No  camera ,even with psychotic zoom,
Can catch an angel while she is undressed.

Now the rain has dried and all is sweet
I tend to houseplants standing by the door.
By good luck these houseplants never bleep.
Only in the real world do they flower.

Bleeps and pings are not a natural sound.
But to the artificial   we  will bound.

Till the logic’s heard

This form of poetry is beloved of me.
As Shakespeare wrote so I like writing too.
Free verse I like but with this, I can see.
And as I wrote thus, well my writing grew.

Thus and hence in mathematic’s  shared
Are also used in sonnets when I write.
They make connections till the logic’s heard
The logic of the heart makes love feel right.

To imitate the poets who’re  well renowned
Is impudent yet I refuse to stop.
I do not ask to get a  golden crown
Such satisfaction I get from my work.

If you think I’m conceited you are blind
I’m humbled by the treasures of the mind

 

Now it turns as rapid as dismay

The sky is now pale lilac edged with dark
The   trees where small birds sleep are almost black
A mystic may enjoy a vivid spark
Through having senses other mortals lack.

The sky’s more pale than  it is darker grey
I see a pink, a blue in clarity
Now it turns as rapid  as dismay
Until  devoid of  such variety.

And darker still ,in grey it edges down
Until it’s less distinct from those large trees.
But  with my words  to keep me from a frown
Darkness comes and so my words must cease.

A mirror to the outer world in verse
May save  us all from  wintering with a  curse.

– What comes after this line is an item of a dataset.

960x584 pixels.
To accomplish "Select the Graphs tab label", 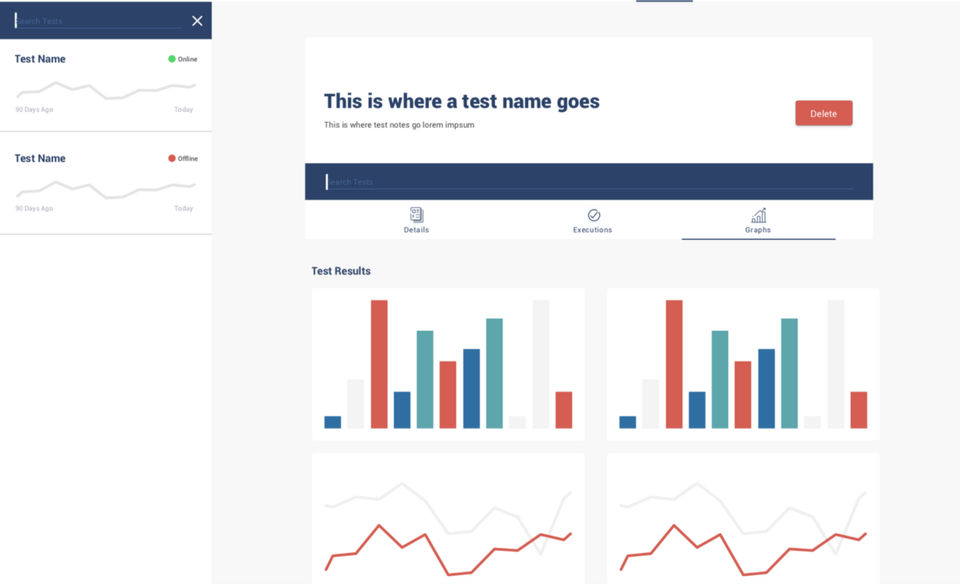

Who thinks of death as weakness, is a liar

The sun sinks but it burns like a  great fire;
All the sky’s aflame with  fierce intent;
Who thinks of death as weakness, is a liar
Before the end  our glory must be spent.

The  graphics of the branches look Chinese
As  blackened brush is drawn across red silk
Infinite yet countable  my days
Running like a river without silt

Thus I am not transcendent in myself
But joined to all that lives I feel I am.
So in conjunction we will find our health
Ambivalence contains both lion and lamb.

The fire of  orange leaves me with a glow
As into night I with all creatures go

Imperceptibly like this we too will change

The sky is bright and yet behind  black trees
The dark orange of evening   has begun
This sight is free to all  without a fee
Yet we must wisely  choose or blind become.

Soon,too soon the whole sky will be dark
Incremental changes come to fruit
And then it will be black without a spark
Except  for stars whose light we cannot loot.

Imperceptibly  like this we too will change
From glossy youth to hunched and weary crones
And yet  we must refuse to be deranged
As  all our body weakens from its bones

As long as we can see or touch or feel
Life is  worth the eating in this meal

This orange has a depth like a great sigh

My camera  fails to catch the orange sky
Through those maple trees beside the fence.
The orange has a  depth  like a great sigh
This makes my heart  feel turbulent and wrenched.

I want to capture  color so intense,
To graze on it when winter traps me in
Yet is   a photo with whatever lens
The way to store the colored light within?

Would struggling to mix colors of my own
Even if I failed to get the match
Ensure  I retain what this light  has shown
And one small painting equal camera’s batch?

The watercolor  mixing makes me look
At what I cannot see in any book

If this be truth

No-one could have  told this state to me
Experience is needed which I lacked.
Just as the spider can’t live as a beee
A wife can’t  know of widowhood’s impact.

At first the pain is like a serious burn
Though stricken ,we must plan the funeral  rites
And, yes, that pain  does lessen in its time
Alas then other pains alight.

The grey confusion,  though it is not vile,
Makes one feel an isolation cold.
A puzzlement  of grief makes weakness  wild
And noone wants the story  to be told.

No longer human,I stare at the sky
If this be truth, then  where  is her ally?